_EXERCISE_. Transcribe the lines of the records starting with the one that has "You are a computer-use agent. 846x600 pixels." in it and ending with the last, and transcribe nothing else.

★ ★ ★

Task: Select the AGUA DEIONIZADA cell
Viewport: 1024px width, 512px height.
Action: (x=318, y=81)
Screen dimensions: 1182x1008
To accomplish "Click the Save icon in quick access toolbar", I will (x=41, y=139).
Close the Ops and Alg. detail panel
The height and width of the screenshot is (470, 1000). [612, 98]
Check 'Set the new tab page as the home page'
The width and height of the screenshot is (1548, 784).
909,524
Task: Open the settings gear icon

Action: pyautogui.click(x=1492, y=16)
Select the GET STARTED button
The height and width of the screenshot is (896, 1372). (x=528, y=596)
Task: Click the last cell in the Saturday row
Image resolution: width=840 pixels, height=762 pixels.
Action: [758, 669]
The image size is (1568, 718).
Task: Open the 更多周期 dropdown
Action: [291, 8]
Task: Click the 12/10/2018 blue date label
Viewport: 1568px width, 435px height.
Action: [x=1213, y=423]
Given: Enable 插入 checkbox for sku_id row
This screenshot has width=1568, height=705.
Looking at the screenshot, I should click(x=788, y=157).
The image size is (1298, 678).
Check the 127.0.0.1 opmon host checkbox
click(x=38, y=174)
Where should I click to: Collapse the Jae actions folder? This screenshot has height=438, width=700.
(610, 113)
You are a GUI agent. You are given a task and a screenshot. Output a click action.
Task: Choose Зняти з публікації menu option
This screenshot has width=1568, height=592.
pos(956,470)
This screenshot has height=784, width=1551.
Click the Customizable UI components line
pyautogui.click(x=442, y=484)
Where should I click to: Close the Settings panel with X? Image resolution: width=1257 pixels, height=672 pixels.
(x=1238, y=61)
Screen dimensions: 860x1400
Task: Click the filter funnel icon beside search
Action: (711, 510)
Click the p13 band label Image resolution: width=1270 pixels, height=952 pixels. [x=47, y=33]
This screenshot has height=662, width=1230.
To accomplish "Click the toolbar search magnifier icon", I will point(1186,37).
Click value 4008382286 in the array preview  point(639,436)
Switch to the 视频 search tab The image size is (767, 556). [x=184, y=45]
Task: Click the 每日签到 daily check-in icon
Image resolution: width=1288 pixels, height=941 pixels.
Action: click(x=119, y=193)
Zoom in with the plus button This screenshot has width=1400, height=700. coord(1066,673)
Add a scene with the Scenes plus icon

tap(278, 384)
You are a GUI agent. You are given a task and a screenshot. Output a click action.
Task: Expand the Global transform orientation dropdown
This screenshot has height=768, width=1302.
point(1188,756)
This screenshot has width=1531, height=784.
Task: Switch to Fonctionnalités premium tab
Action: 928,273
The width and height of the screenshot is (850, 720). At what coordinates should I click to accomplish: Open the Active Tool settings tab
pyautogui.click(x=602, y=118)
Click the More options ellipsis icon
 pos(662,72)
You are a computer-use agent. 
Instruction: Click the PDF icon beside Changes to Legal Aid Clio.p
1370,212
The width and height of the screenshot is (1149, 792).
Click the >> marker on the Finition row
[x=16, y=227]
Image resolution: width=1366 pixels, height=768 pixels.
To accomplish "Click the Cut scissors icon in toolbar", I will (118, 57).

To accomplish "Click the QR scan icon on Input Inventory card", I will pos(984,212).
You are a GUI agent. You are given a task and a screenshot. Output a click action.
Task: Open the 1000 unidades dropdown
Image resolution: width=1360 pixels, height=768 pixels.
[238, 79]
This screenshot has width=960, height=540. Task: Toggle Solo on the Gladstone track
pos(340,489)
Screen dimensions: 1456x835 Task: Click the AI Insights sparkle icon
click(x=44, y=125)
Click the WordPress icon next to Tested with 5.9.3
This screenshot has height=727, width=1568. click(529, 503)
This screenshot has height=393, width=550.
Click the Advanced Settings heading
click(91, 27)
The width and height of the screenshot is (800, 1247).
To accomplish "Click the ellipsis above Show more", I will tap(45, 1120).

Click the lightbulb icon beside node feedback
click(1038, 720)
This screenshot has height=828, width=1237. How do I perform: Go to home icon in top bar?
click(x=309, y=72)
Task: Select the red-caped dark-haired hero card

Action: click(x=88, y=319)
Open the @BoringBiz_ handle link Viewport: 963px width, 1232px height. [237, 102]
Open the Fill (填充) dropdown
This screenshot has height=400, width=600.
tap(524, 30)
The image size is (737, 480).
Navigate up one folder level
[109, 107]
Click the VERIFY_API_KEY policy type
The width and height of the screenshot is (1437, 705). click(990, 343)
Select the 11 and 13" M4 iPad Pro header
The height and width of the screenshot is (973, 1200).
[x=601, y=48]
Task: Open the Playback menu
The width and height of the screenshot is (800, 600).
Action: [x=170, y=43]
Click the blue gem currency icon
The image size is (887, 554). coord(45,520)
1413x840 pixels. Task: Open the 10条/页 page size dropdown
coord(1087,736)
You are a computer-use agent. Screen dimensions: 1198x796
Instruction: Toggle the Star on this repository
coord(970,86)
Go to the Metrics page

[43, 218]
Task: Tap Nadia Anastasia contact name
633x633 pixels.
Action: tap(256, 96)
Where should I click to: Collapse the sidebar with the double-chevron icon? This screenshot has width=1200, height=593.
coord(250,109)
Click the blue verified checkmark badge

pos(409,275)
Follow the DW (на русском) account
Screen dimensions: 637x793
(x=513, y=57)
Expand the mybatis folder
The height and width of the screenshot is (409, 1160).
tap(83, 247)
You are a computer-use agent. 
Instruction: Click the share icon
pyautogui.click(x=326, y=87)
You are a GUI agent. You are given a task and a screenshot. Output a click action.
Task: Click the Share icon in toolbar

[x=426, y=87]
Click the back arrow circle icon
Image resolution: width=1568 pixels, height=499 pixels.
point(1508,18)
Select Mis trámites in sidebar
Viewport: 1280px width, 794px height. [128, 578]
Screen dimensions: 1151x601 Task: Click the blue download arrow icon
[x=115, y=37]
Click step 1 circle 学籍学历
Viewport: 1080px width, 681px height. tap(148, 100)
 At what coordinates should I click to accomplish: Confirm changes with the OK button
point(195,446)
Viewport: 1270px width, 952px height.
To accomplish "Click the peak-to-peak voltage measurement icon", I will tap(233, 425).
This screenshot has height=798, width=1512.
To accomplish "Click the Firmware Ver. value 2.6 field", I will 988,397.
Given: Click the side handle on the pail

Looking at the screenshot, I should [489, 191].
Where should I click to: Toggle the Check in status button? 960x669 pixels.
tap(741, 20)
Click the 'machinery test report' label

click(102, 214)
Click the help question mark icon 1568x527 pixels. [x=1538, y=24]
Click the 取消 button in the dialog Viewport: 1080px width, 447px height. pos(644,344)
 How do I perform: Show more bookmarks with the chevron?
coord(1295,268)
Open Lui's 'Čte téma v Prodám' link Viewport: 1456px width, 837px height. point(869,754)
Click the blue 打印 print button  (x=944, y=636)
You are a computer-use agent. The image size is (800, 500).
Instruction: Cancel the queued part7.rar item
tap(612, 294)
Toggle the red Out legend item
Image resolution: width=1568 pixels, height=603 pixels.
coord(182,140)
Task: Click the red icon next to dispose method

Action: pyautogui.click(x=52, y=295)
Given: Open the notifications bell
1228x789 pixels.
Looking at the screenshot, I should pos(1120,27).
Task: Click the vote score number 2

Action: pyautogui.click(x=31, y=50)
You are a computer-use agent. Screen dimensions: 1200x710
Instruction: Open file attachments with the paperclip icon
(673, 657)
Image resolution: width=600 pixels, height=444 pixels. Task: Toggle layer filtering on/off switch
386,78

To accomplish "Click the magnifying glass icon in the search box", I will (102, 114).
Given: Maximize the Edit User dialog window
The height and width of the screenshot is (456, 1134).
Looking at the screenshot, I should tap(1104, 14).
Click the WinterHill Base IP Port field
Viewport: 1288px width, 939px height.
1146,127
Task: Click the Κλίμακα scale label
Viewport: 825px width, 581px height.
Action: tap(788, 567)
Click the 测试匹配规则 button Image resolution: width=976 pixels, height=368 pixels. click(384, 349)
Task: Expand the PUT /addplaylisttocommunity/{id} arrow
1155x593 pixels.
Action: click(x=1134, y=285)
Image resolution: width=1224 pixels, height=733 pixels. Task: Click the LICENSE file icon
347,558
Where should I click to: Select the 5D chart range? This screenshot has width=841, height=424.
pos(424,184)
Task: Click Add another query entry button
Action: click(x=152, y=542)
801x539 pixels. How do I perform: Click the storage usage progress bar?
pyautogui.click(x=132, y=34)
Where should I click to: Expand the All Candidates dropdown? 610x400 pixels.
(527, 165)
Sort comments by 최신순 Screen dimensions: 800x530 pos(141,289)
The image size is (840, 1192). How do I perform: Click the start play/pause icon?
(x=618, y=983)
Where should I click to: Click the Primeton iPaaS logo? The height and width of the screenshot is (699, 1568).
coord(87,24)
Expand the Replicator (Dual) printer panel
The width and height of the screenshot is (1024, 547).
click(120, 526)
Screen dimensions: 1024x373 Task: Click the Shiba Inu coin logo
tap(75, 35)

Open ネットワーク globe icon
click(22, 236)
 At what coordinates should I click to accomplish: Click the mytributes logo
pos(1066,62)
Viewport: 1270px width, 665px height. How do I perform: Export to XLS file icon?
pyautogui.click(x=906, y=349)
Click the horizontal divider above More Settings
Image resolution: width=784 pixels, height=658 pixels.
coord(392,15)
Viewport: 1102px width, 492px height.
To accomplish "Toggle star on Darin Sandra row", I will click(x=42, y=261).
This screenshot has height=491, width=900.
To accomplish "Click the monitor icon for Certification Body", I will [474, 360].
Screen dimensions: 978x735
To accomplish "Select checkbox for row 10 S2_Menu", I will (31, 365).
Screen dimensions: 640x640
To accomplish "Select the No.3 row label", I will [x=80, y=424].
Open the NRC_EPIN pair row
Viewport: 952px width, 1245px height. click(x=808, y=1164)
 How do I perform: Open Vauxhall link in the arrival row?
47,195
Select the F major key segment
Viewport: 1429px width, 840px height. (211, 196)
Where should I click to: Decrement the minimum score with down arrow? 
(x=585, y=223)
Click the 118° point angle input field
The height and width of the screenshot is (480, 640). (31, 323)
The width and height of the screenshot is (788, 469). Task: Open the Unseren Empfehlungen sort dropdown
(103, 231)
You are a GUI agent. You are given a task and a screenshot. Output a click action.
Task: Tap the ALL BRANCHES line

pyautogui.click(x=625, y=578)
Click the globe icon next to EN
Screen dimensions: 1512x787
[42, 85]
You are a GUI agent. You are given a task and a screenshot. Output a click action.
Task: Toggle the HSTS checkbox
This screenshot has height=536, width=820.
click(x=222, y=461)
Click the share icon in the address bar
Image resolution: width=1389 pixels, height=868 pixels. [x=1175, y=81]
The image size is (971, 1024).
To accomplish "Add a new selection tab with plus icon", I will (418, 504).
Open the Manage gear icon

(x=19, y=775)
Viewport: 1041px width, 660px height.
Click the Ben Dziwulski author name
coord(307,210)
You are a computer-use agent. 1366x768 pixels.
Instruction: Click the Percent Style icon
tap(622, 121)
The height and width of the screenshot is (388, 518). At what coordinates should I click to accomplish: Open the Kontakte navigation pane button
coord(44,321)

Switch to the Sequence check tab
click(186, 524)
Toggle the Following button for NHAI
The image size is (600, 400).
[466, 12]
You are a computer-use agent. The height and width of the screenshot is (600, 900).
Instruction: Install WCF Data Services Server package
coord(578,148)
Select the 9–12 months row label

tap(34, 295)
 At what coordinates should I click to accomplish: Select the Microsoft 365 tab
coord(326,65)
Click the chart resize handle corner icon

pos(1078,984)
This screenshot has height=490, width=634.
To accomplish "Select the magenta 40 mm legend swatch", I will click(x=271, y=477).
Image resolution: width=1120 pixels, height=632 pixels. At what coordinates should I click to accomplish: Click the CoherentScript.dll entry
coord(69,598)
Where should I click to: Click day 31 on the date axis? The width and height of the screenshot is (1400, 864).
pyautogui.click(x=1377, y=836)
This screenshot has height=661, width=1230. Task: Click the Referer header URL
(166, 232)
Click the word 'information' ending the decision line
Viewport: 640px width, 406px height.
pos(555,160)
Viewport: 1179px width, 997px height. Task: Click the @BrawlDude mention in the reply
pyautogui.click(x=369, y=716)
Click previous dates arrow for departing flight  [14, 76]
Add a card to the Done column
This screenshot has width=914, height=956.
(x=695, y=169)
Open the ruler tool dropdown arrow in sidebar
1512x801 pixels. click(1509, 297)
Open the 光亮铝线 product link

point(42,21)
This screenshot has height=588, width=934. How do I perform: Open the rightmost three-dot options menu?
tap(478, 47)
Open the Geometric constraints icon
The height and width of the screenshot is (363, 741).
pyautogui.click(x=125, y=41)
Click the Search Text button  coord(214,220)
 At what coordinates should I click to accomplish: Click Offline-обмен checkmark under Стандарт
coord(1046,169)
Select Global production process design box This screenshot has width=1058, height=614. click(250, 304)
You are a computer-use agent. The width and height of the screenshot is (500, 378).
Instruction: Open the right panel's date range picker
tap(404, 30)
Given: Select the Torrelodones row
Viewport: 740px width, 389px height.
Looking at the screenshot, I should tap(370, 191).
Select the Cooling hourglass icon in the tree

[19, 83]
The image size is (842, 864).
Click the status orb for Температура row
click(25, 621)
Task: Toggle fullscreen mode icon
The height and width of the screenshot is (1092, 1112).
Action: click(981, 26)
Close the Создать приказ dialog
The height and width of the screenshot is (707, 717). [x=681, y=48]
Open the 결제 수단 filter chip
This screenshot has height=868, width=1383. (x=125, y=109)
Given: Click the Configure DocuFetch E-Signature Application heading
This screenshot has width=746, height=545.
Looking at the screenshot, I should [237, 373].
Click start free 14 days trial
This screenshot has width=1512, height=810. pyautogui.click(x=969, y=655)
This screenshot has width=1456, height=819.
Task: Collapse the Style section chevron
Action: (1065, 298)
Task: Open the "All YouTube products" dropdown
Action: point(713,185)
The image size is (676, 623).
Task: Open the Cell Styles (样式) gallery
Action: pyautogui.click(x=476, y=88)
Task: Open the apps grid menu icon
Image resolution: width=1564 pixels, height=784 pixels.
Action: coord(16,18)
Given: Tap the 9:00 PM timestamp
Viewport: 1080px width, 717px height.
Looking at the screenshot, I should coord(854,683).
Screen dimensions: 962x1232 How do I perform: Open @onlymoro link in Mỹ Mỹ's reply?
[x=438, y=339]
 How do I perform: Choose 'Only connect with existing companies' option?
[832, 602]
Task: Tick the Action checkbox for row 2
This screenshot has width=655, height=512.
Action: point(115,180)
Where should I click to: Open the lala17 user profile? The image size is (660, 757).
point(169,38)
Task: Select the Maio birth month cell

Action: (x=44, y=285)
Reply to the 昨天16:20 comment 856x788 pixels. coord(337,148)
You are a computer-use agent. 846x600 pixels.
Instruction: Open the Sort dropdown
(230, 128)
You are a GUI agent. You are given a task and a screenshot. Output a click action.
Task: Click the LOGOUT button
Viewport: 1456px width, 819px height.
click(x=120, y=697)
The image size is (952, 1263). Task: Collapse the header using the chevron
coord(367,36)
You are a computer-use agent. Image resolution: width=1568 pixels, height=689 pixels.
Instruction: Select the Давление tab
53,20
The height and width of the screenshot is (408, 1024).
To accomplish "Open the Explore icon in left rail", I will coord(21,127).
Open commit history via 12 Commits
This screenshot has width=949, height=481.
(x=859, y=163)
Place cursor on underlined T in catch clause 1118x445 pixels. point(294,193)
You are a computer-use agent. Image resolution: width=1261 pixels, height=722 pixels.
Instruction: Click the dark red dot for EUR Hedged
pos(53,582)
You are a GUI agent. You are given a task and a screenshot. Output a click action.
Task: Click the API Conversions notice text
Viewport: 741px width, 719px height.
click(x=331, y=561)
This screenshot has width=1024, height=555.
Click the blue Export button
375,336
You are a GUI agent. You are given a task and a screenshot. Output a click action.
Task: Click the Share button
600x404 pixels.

★ ★ ★

_ANSWER AREA_.
You are a computer-use agent. 846x600 pixels.
Instruction: Open the Sort dropdown
(230, 128)
You are a GUI agent. You are given a task and a screenshot. Output a click action.
Task: Click the LOGOUT button
Viewport: 1456px width, 819px height.
click(x=120, y=697)
The image size is (952, 1263). Task: Collapse the header using the chevron
coord(367,36)
You are a computer-use agent. Image resolution: width=1568 pixels, height=689 pixels.
Instruction: Select the Давление tab
53,20
The height and width of the screenshot is (408, 1024).
To accomplish "Open the Explore icon in left rail", I will coord(21,127).
Open commit history via 12 Commits
This screenshot has width=949, height=481.
(x=859, y=163)
Place cursor on underlined T in catch clause 1118x445 pixels. point(294,193)
You are a computer-use agent. Image resolution: width=1261 pixels, height=722 pixels.
Instruction: Click the dark red dot for EUR Hedged
pos(53,582)
You are a GUI agent. You are given a task and a screenshot. Output a click action.
Task: Click the API Conversions notice text
Viewport: 741px width, 719px height.
click(x=331, y=561)
This screenshot has width=1024, height=555.
Click the blue Export button
375,336
You are a GUI agent. You are given a task and a screenshot. Output a click action.
Task: Click the Share button
600x404 pixels.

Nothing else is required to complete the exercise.